The required output is the exact text of the lines from the line containing "Task: Click the" through the final line below, inclusive, without pictures.

TASK INPUTS below:

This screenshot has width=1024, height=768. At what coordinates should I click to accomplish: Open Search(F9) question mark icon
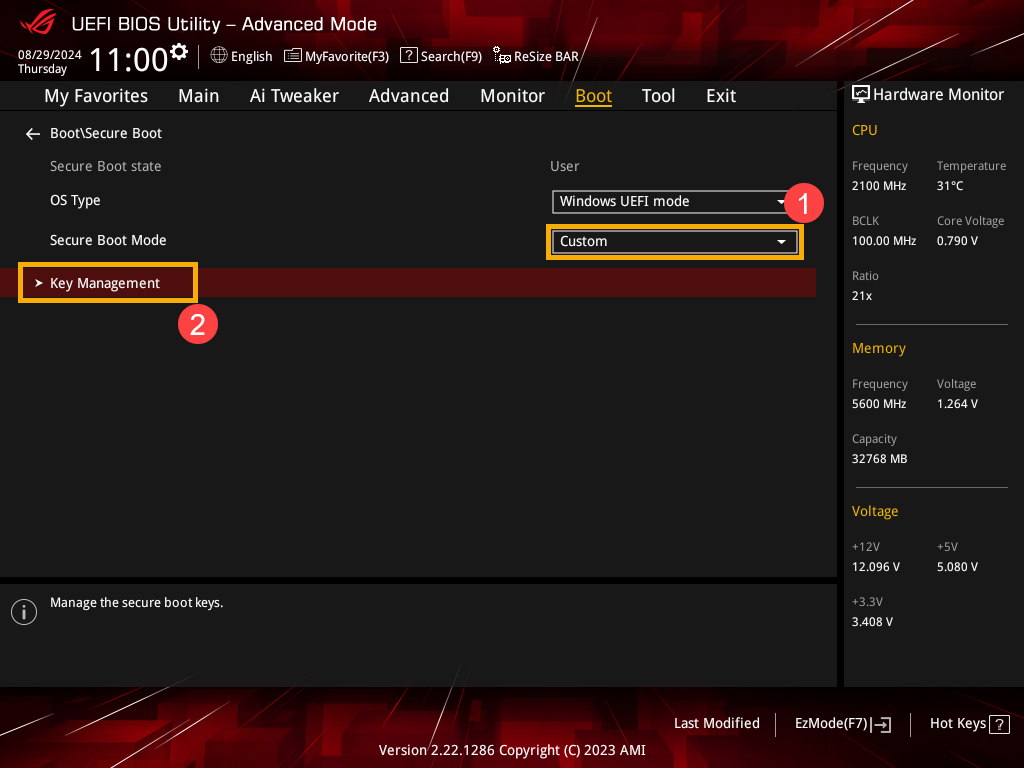409,56
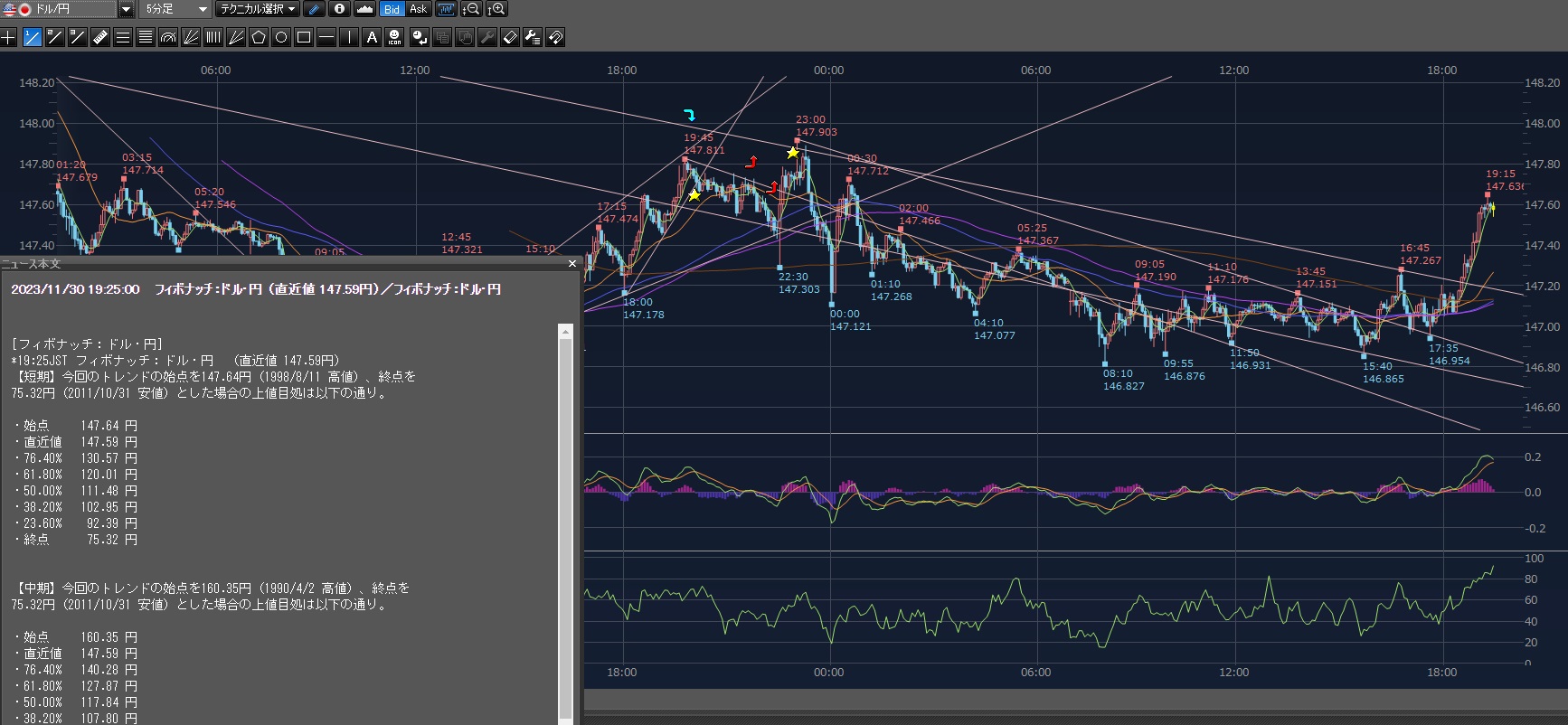The height and width of the screenshot is (725, 1568).
Task: Select the pentagon shape drawing tool
Action: pos(259,37)
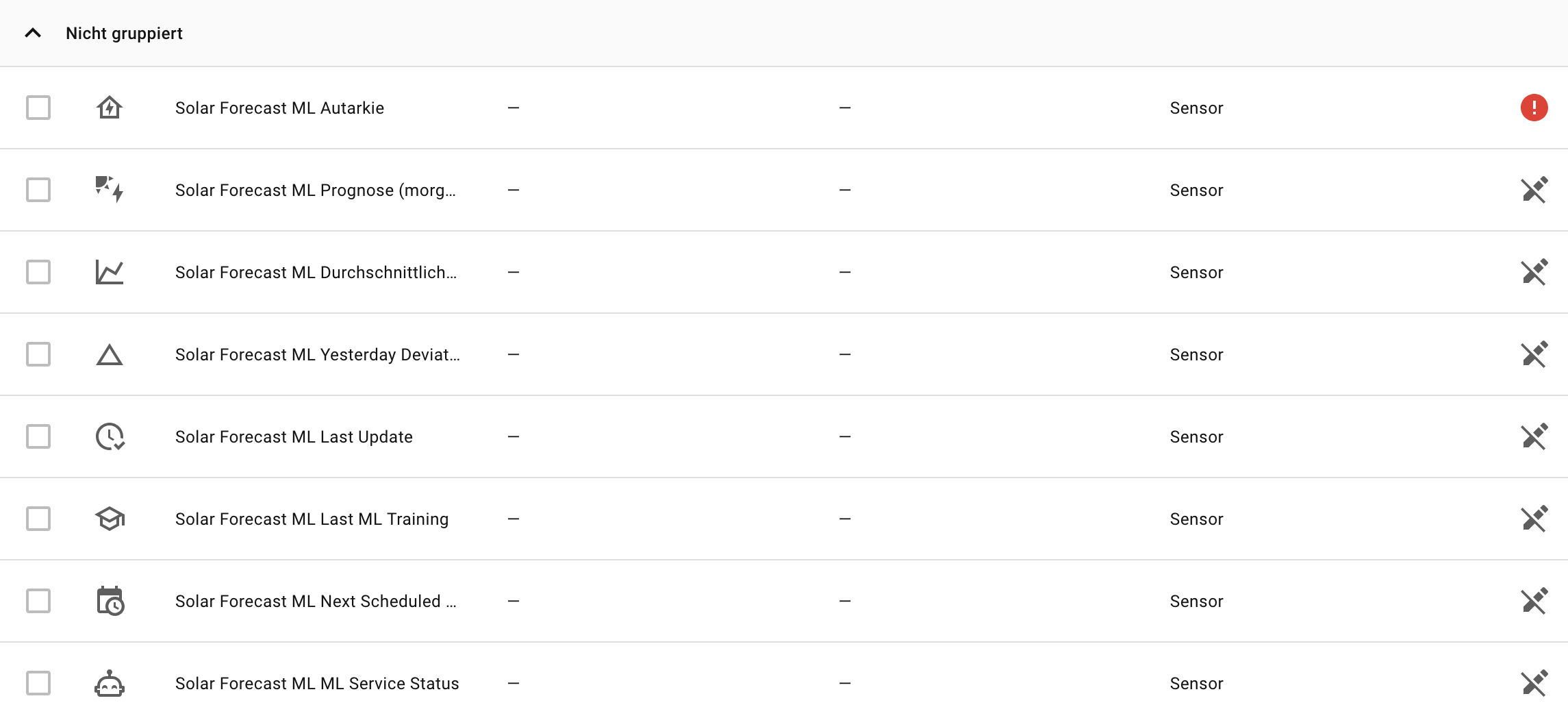Click the red error icon for Autarkie
This screenshot has width=1568, height=718.
point(1534,108)
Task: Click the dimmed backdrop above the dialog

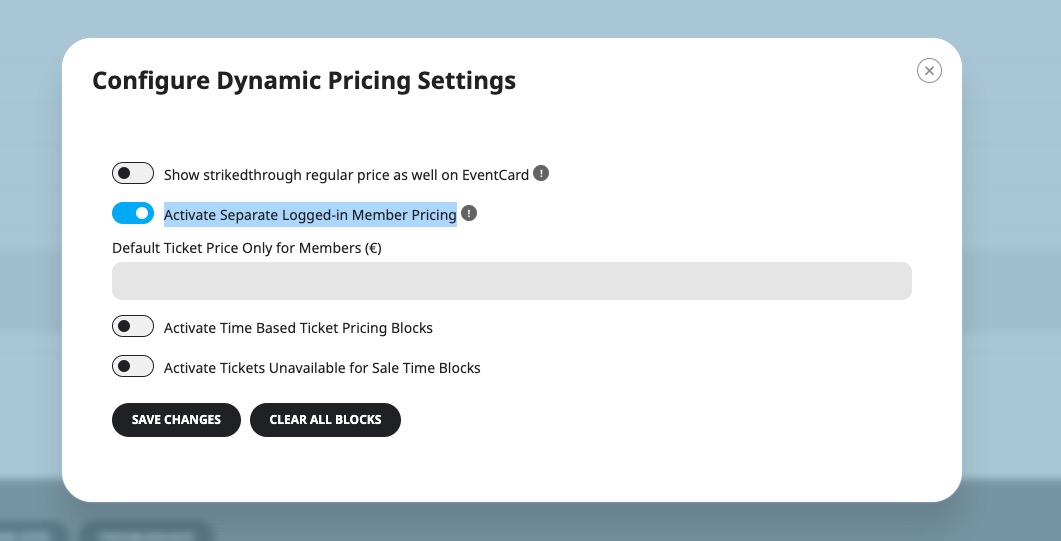Action: point(530,18)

End of TASK INPUTS.

**RESPONSE TO THE TASK:**
Task: Click the dimmed backdrop above the dialog

Action: point(530,18)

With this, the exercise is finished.